_WORK TASK:_
Reproduce word for word the passage of the post on basic income and basic services that starts at "Posted on Wednesday, 22" and ends at "Basic Services (UBS).".

_DOCUMENT SECTION:_
————————

Basic Income and UBS key to improving living standards after COVID-19

Posted on Wednesday, 22 April 2020
new reality

It has been regularly commented upon since the onset of the Covid-19 pandemic that the current situation has given people opportunity and impetus to consider how we have structured society. Issues related to the economy, the environment, and the role of government in providing a minimum floor below which the living standards of its citizens should not slip have been given renewed focus and new context.

Among the policies that have been re-examined and given fresh focus in the context of the current crisis are Universal Basic Income (UBI) and Universal Basic Services (UBS).

One of these, UBI, is an idea that has been around for a long time. Thomas Paine, one of the founding fathers in the United States, was an early advocate of such a system, and it has been promoted at different times and to different extents throughout Europe over the last century. Recently, some high-profile basic income-type pilot schemes in different European countries have garnered attention, and many believe that this is a policy whose time has now come.

UBS is a idea relatively more recent in origin. Sociologists Ian Gough and Anna Coote are among its most high profile proponents, and as a concept it has been gaining increased traction in the context of the coronavirus outbreak.

Social Justice Ireland believes that the two ideas are both imperative to the development of a welfare state fit for the 21st century. As society moves further away from the economy of the mid-20th century (when the foundations of most of the welfare states of the western world were developed), it is increasingly important that the state set minimum floors of income and service access below which none of their citizens should fall.

————————

_EXTRACTED DATA:_
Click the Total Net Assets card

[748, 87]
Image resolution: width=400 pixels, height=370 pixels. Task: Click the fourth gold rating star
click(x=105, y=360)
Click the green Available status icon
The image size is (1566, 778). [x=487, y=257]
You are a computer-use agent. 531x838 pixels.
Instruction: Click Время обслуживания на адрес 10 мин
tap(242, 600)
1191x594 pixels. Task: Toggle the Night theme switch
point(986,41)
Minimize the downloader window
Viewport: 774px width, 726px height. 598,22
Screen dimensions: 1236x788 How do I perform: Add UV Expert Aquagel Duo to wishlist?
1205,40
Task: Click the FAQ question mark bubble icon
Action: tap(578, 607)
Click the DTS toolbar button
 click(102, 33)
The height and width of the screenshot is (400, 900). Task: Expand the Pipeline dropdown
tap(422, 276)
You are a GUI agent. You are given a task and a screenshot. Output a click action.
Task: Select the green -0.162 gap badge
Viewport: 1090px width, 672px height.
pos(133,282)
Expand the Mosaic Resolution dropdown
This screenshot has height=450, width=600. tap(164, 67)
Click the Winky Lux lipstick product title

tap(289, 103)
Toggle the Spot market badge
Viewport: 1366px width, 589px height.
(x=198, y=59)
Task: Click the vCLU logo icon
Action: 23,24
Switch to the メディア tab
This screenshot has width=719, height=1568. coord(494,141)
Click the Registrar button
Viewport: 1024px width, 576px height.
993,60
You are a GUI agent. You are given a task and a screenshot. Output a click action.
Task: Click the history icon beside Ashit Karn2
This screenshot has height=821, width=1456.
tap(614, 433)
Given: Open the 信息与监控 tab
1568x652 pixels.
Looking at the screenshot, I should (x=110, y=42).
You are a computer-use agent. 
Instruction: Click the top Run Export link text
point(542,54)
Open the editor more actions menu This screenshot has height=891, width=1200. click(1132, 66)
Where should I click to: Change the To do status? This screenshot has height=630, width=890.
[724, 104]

————————

_WRITTEN RESPONSE:_
Posted on Wednesday, 22 April 2020
new reality

It has been regularly commented upon since the onset of the Covid-19 pandemic that the current situation has given people opportunity and impetus to consider how we have structured society. Issues related to the economy, the environment, and the role of government in providing a minimum floor below which the living standards of its citizens should not slip have been given renewed focus and new context.

Among the policies that have been re-examined and given fresh focus in the context of the current crisis are Universal Basic Income (UBI) and Universal Basic Services (UBS).